本文の「すると、\(0からX\)までの三角形になりますよね?」から「微小量変わっても、一定だよね!!」まで（「微小量変わっても、一定だよね!!」を含む）を、「三角形」を「直角三角形」に替えて書き直す。

本文 →
·····
よって、この\(W\)を「ばねの弾性エネルギー」と定めましょう!!
じゃあ、具体的に\(W\)を求めたいんですが・・・
「力×距離」としちゃだめなんですよね。ばねの弾性力は伸びで変わっちゃうから。
AI
お!よく気づいた!
AKINORI
ばねの弾性力の大きさは
\(F = kx\)
と書けます。
\(x\)はばねの伸びですね。
ってことは、物体が動くたびにばねの弾性力は変化しちゃうわけですよ!!
そこで、登場するのが「微小量」です。
弾性力が\(x + \Delta x\)から\(x\)までにする仕事を考えましょう!
まず、動く向きと力の向きが同じなので、仕事は正。
ここまではOKですね。
そして、この区間の弾性力の大きさなんですが
この場合
一定とみなして良いですね
なるほど!\(\Delta x\)は微小量なので、\(\Delta x\)程度の変化だったら無視していいんですね!
AI
ばねの伸びが0.0000001
だけ変わったとしても、弾性力はほとんど変化しないですよね。
なので、この区間では
\(F = kx\)
という一定の大きさの力が働きます。
力が一定なら「力×距離」で表せますね。
なので、この区間にした仕事\(\Delta W\)は
\(\Delta W = kx\cdot \Delta x\)
さて、これをグラフにもっていきたいと思います。
今求めた\(\Delta W \)は図の長方形の面積と同じですよね?
一か所しか考えていませんが、これをいろんな区間をとってみると、似たような長方形が階段状に並びます。
これを\(oからX\)まで並べれば、求めたい仕事が求まりそうですね。
実際には\(\Delta x\)はとにかく小さく、つまり\(\Delta x \to 0\)を考えないといけません。
すると、\(0からX\)までの三角形になりますよね?
この面積を求めると
\(W = \frac{1}{2}kX^2\)
となるわけです。
というわけで、改めて\(X\)を\(x\)に置き換えてあげれば、弾性エネルギーは
\(U_k = \frac{1}{2}kx^2\)
とあなたが知っている式になるわけですね。
なるほど!
AI
ちなみにこの考え方がまさに積分です。詳しくは「区分求積法」で調べてください。数Ⅲでもやります。
AKINORI
ポイントは
微小量変わっても、一定だよね!!
ってことです。
二次の微小量
では同じように、今度は万有引力の位置エネルギーを考えてみましょう!
AKINORI
全く同じように、エネルギー原理を使うと
\( 0 + W = \frac{1}{2}mv^2\)
なので、やっぱりこの\(W\)をエネルギーとして扱いたいわけですよ。
ということで万有引力がした仕事を求めます。
万有引力の大きさは
\(F = G\frac{Mm}{r}^2\)
と表せます。
\(r\)が二物体の距離なので、やっぱり場所によって変化します。
なので、単純に「力×距離」と表せませんね。
そこで、図のように、
正の向きに\(\Delta x\)だけ動かすときの万有引力のした仕事を考えます。
まず、力の向きと動く向きが逆なので、仕事は負です。
そして、この微小区間を考えると、やっぱりほんのちょっとの変化だったら
\(F\)は一定と考えても良いですよね?
·····
項目一覧 →

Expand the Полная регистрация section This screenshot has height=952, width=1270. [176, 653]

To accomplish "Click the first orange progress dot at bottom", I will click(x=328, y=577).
·····
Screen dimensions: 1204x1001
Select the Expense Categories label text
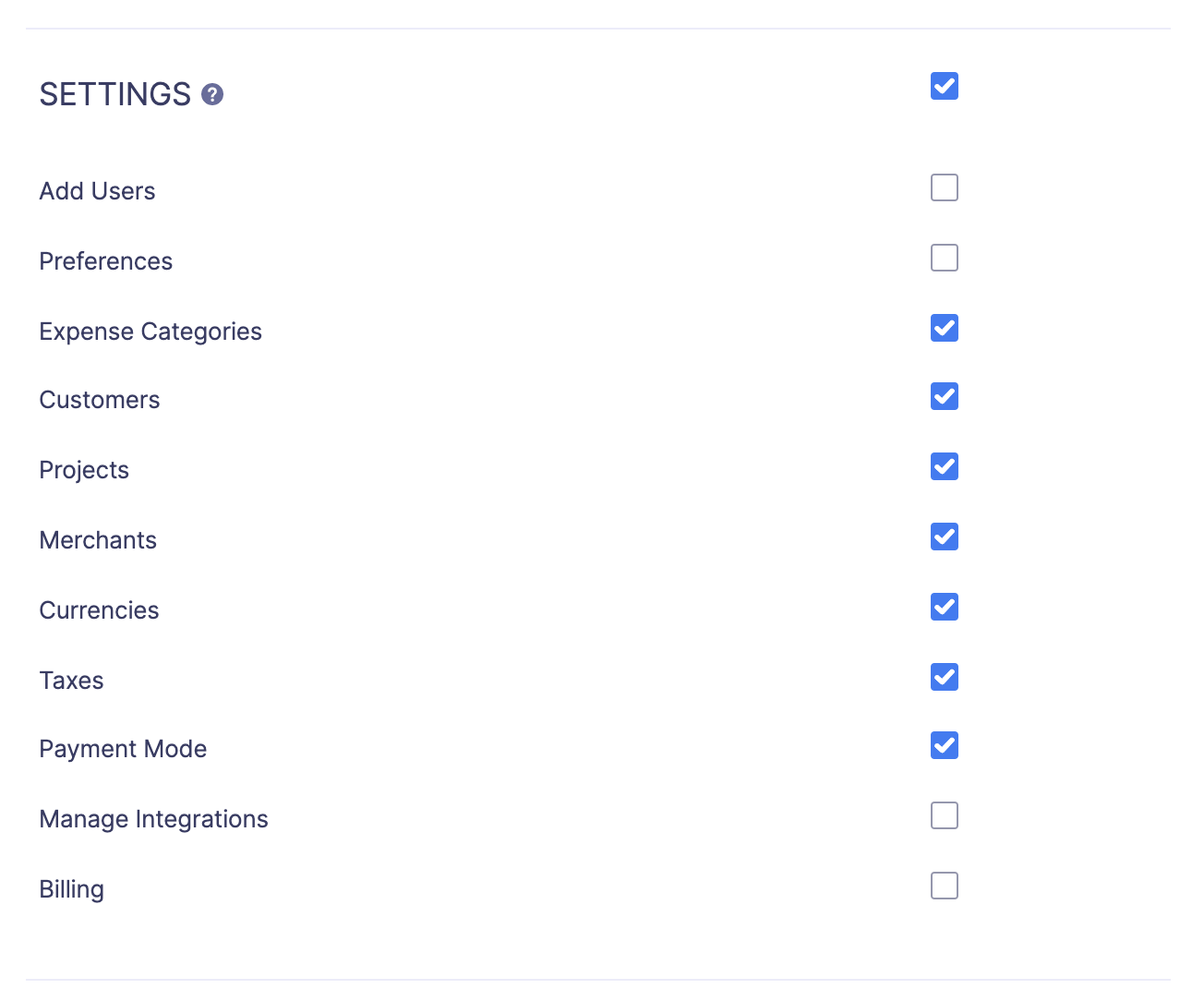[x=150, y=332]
·····
結果 →
すると、\(0からX\)までの直角三角形になりますよね?
この面積を求めると
\(W = \frac{1}{2}kX^2\)
となるわけです。
というわけで、改めて\(X\)を\(x\)に置き換えてあげれば、弾性エネルギーは
\(U_k = \frac{1}{2}kx^2\)
とあなたが知っている式になるわけですね。
なるほど!
AI
ちなみにこの考え方がまさに積分です。詳しくは「区分求積法」で調べてください。数Ⅲでもやります。
AKINORI
ポイントは
微小量変わっても、一定だよね!!